- Texto del documento -
El modelo de dominación que implica la globalización, entendida como hegemonía del capital financiero y especulativo, tiene como consecuencia directa la exclusión. Miles se quedan afuera del trabajo como productor no sólo del futuro material de la sociedad, sino también del sentido de vida. Por eso la exclusión, además de económica, es también cultural y política. Es particularmente a este último punto al que me quiero referir, pues en esas aguas abreva Blanck cuando estigmatiza a los políticos.

Los grupos económicos mediáticos son el agente de aplicación de la exclusión política, a través precisamente de su banalización. El principal efecto es la indiferencia, cuando no el rechazo directo, de todo lo relacionado a lo político. Otra vez el mensaje es claro. La política es corrupta y cada día se puede poner un ejemplo para corroborarlo, centrado en los mismos personajes que esos medios ayudaron a encumbrar.

- Registros incluidos -
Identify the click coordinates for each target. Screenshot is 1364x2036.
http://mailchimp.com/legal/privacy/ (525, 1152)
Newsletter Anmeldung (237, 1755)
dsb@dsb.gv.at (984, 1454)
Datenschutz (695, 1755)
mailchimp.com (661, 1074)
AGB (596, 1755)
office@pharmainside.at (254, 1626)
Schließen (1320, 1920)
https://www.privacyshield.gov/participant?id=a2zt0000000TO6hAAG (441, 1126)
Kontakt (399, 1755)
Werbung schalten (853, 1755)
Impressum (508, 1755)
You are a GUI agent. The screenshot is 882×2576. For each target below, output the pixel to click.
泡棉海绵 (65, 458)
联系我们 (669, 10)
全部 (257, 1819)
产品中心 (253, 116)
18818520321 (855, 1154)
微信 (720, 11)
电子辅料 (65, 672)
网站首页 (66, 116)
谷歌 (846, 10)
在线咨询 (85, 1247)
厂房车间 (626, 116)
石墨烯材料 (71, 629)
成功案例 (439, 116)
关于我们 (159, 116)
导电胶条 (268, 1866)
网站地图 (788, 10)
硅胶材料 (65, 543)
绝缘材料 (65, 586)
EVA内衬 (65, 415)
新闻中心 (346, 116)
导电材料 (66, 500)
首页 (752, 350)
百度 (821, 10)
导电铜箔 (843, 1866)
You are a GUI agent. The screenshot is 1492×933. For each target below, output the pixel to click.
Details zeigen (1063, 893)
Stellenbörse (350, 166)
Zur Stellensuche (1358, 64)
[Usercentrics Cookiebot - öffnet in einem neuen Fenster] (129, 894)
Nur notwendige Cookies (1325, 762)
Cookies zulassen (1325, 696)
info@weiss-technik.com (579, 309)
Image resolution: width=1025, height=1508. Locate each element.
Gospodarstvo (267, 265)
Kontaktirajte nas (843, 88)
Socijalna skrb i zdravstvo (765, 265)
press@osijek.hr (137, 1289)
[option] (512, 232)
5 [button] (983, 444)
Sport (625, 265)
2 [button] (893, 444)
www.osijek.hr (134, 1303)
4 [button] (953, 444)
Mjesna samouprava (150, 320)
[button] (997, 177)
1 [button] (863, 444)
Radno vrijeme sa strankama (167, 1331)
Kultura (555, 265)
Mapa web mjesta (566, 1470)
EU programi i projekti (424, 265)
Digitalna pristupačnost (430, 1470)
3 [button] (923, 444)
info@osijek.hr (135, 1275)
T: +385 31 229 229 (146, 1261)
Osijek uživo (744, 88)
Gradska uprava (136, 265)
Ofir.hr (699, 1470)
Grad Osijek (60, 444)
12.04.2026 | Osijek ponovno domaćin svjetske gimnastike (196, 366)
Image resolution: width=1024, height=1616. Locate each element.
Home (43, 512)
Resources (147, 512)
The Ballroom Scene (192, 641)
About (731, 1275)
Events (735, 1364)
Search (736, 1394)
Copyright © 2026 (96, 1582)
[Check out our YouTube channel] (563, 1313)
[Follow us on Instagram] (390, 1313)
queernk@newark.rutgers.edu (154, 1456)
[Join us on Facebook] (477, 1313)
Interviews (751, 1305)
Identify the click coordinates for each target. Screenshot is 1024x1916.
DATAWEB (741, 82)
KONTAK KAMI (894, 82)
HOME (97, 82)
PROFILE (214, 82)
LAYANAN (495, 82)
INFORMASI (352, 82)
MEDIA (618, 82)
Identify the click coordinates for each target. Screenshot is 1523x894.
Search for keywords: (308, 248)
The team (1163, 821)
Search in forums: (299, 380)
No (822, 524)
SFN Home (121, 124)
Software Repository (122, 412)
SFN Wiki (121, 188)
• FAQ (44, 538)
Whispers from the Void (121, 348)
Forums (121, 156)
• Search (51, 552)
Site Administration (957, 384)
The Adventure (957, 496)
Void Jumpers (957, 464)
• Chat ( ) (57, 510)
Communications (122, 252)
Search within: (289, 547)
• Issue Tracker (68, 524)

- Sobre la tarea -
Según el texto sobre la globalización y la exclusión, ¿quiénes son el agente de aplicación de la exclusión política? Los registros no guardan relación con el texto.

- Respuesta -
Los grupos económicos mediáticos, a través de la banalización de la política.